# Differentiating both sides of a differential equation introduces an extra constant?

$$y'=y^2$$
This differential equation can be solved by dividing both sides with $$y^2$$ and integrating both sides to obtain $$y=\frac{1}{c_1-x}$$

But if I differentiate both sides instead, I get $$y''=2yy'=2y^3=2y'^\frac{3}{2}$$
This is a Bernoulli DE that can be solved with the substitution $$u=y'^\frac{-1}{2}$$ and results in
$$y'=\frac{1}{(-x+c_1)^2}$$
$$y=\frac{1}{c_1-x}+c_2$$

Is the method of differentiating both sides of the DE correct?
It resulted in an extra constant and I'm not sure what went wrong.

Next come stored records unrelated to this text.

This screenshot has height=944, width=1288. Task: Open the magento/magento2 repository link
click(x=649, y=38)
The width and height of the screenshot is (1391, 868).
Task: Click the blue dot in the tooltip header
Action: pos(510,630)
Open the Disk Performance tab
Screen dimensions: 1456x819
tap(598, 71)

• Compare this with how $x=5 \implies x^2=25$, but $x^2=25$ does not imply $x=5$. – Joe Dec 11 '20 at 21:41
• Nothing went wrong, it's just that differentiating both sides is not an invertible operation. You can't distinguish $y' = y^2$ from $y' = y^2 + c$. – Qiaochu Yuan Dec 11 '20 at 21:43

What surprises you? Differentiating the differential equation $$y'= 0$$ introduces another constant: you have linear solutions in addition to the constants.